Figure legends
Figure 1. 1a. Expression of SOD1, LDH 2, 3&4, and MMP2, MMP9 in human breast tumor (n=3) and its corresponding surrounding tissues (n=3): Lane distribution-1, 2, 3-surounding & 4, 5, 6 –Tumor.
1b. Activity assay of SULT1A1 in human tumor tissue (n=3) and its corresponding surrounding areas (n=3).
1c. SULT1E1 (protein) expression in tumor (n=6) tissue and their corresponding surrounding (n=6) tissue are calculated and densitometric data are presented. (blot image not shown). Level of significance in Student’s t –test is, b= p<0.01.
1d. HIF1α (protein) expression in tumor tissue (n=6) and their corresponding surrounding (n=4) tissue with densitometric analysis. Molecular weight marker β-galactosidase (120kD) was used in this study. Human β-actin was used to verify the control protein. Level of significance in Student’s t –test is, b= p<0.01.
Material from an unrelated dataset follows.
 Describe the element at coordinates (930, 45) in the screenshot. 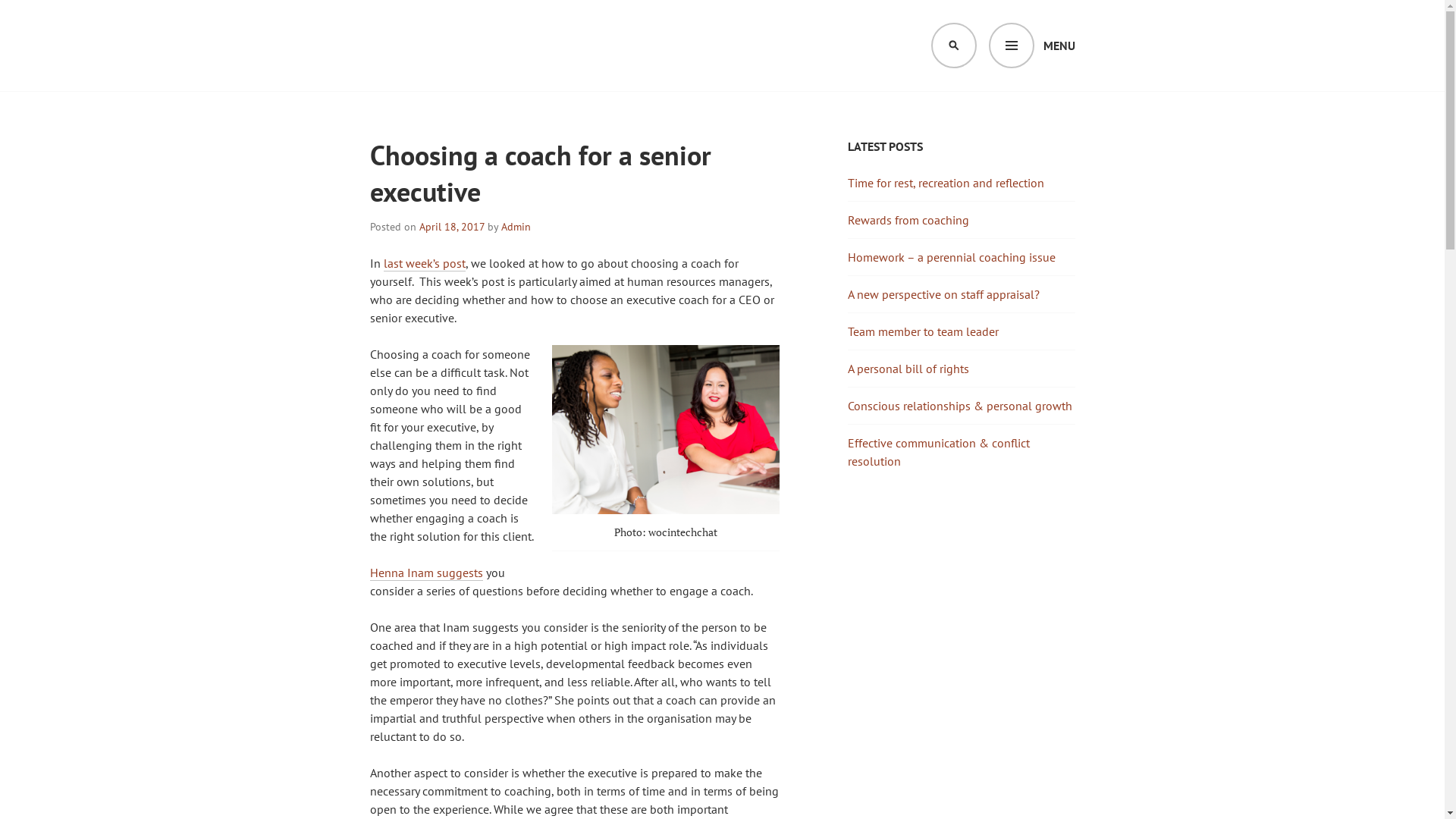

I see `'SEARCH'` at that location.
1e. SULT1E1 (gene) expression RTPCR data in tumor (n=5) tissue and their corresponding surrounding (n=3) tissue are calculated and densitometric data are presented. Level of significance in Student’s t –test is, b= p<0.01.
Figure 2. Immunohistochemistry- SULT1E1 expression in tumor tissue and adjacent surrounding tissue. HE staining- Histoarchitecture of tumor and adjacent surrounding tissue.
Figure 3. 3a. Gel zymographic data of SOD activity in serum and liver tissue and GPx activities in liver tissues of rats treated with DAS, chalcone, or DAS+chalcone.
3b. Gel zymographic data of SOD and catalase activity in the liver tissues of rat treated for 3, 5 or 12 hours with DAS, chalcone or DAS+chalcone.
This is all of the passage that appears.